§ Provided data:
::::
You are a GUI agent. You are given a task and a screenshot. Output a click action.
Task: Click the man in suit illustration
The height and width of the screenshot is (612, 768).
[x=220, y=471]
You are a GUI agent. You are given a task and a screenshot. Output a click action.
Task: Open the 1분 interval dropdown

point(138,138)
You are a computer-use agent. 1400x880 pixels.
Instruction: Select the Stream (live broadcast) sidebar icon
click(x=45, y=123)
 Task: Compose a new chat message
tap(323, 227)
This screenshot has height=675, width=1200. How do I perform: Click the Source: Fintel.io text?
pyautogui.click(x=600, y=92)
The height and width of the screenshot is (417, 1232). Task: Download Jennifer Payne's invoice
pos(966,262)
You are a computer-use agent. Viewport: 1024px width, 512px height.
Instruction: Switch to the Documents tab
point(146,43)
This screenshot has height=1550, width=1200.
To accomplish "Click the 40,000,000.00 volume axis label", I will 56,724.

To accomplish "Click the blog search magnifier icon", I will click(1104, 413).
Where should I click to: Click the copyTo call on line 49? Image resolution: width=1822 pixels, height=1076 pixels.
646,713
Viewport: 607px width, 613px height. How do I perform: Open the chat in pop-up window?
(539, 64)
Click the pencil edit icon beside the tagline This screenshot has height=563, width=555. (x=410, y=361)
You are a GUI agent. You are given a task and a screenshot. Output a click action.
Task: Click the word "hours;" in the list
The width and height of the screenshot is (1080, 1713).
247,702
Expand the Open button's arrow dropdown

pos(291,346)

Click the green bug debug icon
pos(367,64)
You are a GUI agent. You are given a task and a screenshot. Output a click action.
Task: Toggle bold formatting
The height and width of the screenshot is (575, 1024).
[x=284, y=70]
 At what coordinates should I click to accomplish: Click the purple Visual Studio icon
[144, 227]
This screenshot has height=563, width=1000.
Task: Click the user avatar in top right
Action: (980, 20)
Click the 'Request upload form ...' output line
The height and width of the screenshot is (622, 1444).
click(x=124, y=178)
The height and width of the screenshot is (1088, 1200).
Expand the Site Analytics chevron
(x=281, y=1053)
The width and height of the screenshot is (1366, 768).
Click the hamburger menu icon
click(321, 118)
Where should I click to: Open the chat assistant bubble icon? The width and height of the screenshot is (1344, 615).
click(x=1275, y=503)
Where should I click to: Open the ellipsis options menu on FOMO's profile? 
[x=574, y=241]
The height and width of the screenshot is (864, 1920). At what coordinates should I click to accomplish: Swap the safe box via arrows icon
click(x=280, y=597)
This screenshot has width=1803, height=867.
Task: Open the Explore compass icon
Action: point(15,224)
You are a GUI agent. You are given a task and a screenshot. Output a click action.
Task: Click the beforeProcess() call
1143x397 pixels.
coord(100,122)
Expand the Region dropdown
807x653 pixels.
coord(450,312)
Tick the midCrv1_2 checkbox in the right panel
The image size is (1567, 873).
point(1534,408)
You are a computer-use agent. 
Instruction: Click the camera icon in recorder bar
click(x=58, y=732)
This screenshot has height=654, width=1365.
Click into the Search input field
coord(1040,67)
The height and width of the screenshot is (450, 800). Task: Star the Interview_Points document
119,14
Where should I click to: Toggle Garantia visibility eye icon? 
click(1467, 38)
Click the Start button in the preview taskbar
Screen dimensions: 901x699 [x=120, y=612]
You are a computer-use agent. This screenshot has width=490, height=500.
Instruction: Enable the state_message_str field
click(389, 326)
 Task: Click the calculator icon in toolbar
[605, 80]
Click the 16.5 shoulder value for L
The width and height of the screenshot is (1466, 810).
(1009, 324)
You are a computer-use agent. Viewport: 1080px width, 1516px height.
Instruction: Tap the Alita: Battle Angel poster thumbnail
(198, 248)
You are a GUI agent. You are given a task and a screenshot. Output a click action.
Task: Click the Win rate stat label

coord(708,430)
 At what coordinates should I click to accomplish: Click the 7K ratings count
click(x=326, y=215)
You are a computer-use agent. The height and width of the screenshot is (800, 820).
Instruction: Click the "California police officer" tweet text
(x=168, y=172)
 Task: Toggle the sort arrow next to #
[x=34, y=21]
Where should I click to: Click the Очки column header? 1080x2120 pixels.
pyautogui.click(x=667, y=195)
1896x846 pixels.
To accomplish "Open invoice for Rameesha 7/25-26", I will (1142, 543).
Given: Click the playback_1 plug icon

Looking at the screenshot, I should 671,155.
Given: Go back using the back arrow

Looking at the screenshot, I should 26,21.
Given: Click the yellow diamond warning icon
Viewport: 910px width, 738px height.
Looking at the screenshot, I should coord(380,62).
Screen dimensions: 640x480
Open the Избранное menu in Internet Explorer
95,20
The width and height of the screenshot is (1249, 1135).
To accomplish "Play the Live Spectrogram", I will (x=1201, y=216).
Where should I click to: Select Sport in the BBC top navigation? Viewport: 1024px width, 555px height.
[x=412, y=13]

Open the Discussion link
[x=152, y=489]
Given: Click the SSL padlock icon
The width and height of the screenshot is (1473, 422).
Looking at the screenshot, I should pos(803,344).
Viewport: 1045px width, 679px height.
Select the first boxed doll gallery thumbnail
::::
§ Brief: Reproduce the whole listing, exactly.

§ Result of this task:
You are a GUI agent. You are given a task and a screenshot. Output a click action.
Task: Click the man in suit illustration
The height and width of the screenshot is (612, 768).
[x=220, y=471]
You are a GUI agent. You are given a task and a screenshot. Output a click action.
Task: Open the 1분 interval dropdown

point(138,138)
You are a computer-use agent. 1400x880 pixels.
Instruction: Select the Stream (live broadcast) sidebar icon
click(x=45, y=123)
 Task: Compose a new chat message
tap(323, 227)
This screenshot has height=675, width=1200. How do I perform: Click the Source: Fintel.io text?
pyautogui.click(x=600, y=92)
The height and width of the screenshot is (417, 1232). Task: Download Jennifer Payne's invoice
pos(966,262)
You are a computer-use agent. Viewport: 1024px width, 512px height.
Instruction: Switch to the Documents tab
point(146,43)
This screenshot has height=1550, width=1200.
To accomplish "Click the 40,000,000.00 volume axis label", I will 56,724.

To accomplish "Click the blog search magnifier icon", I will click(1104, 413).
Where should I click to: Click the copyTo call on line 49? Image resolution: width=1822 pixels, height=1076 pixels.
646,713
Viewport: 607px width, 613px height. How do I perform: Open the chat in pop-up window?
(539, 64)
Click the pencil edit icon beside the tagline This screenshot has height=563, width=555. (x=410, y=361)
You are a GUI agent. You are given a task and a screenshot. Output a click action.
Task: Click the word "hours;" in the list
The width and height of the screenshot is (1080, 1713).
247,702
Expand the Open button's arrow dropdown

pos(291,346)

Click the green bug debug icon
pos(367,64)
You are a GUI agent. You are given a task and a screenshot. Output a click action.
Task: Toggle bold formatting
The height and width of the screenshot is (575, 1024).
[x=284, y=70]
 At what coordinates should I click to accomplish: Click the purple Visual Studio icon
[144, 227]
This screenshot has height=563, width=1000.
Task: Click the user avatar in top right
Action: (980, 20)
Click the 'Request upload form ...' output line
The height and width of the screenshot is (622, 1444).
click(x=124, y=178)
The height and width of the screenshot is (1088, 1200).
Expand the Site Analytics chevron
(x=281, y=1053)
The width and height of the screenshot is (1366, 768).
Click the hamburger menu icon
click(321, 118)
Where should I click to: Open the chat assistant bubble icon? The width and height of the screenshot is (1344, 615).
click(x=1275, y=503)
Where should I click to: Open the ellipsis options menu on FOMO's profile? 
[x=574, y=241]
The height and width of the screenshot is (864, 1920). At what coordinates should I click to accomplish: Swap the safe box via arrows icon
click(x=280, y=597)
This screenshot has width=1803, height=867.
Task: Open the Explore compass icon
Action: point(15,224)
You are a GUI agent. You are given a task and a screenshot. Output a click action.
Task: Click the beforeProcess() call
1143x397 pixels.
coord(100,122)
Expand the Region dropdown
807x653 pixels.
coord(450,312)
Tick the midCrv1_2 checkbox in the right panel
The image size is (1567, 873).
point(1534,408)
You are a computer-use agent. 
Instruction: Click the camera icon in recorder bar
click(x=58, y=732)
This screenshot has height=654, width=1365.
Click into the Search input field
coord(1040,67)
The height and width of the screenshot is (450, 800). Task: Star the Interview_Points document
119,14
Where should I click to: Toggle Garantia visibility eye icon? 
click(1467, 38)
Click the Start button in the preview taskbar
Screen dimensions: 901x699 [x=120, y=612]
You are a computer-use agent. This screenshot has width=490, height=500.
Instruction: Enable the state_message_str field
click(389, 326)
 Task: Click the calculator icon in toolbar
[605, 80]
Click the 16.5 shoulder value for L
The width and height of the screenshot is (1466, 810).
(1009, 324)
You are a computer-use agent. Viewport: 1080px width, 1516px height.
Instruction: Tap the Alita: Battle Angel poster thumbnail
(198, 248)
You are a GUI agent. You are given a task and a screenshot. Output a click action.
Task: Click the Win rate stat label

coord(708,430)
 At what coordinates should I click to accomplish: Click the 7K ratings count
click(x=326, y=215)
You are a computer-use agent. The height and width of the screenshot is (800, 820).
Instruction: Click the "California police officer" tweet text
(x=168, y=172)
 Task: Toggle the sort arrow next to #
[x=34, y=21]
Where should I click to: Click the Очки column header? 1080x2120 pixels.
pyautogui.click(x=667, y=195)
1896x846 pixels.
To accomplish "Open invoice for Rameesha 7/25-26", I will (1142, 543).
Given: Click the playback_1 plug icon

Looking at the screenshot, I should 671,155.
Given: Go back using the back arrow

Looking at the screenshot, I should 26,21.
Given: Click the yellow diamond warning icon
Viewport: 910px width, 738px height.
Looking at the screenshot, I should coord(380,62).
Screen dimensions: 640x480
Open the Избранное menu in Internet Explorer
95,20
The width and height of the screenshot is (1249, 1135).
To accomplish "Play the Live Spectrogram", I will (x=1201, y=216).
Where should I click to: Select Sport in the BBC top navigation? Viewport: 1024px width, 555px height.
[x=412, y=13]

Open the Discussion link
[x=152, y=489]
Given: Click the SSL padlock icon
The width and height of the screenshot is (1473, 422).
Looking at the screenshot, I should pos(803,344).
Viewport: 1045px width, 679px height.
Select the first boxed doll gallery thumbnail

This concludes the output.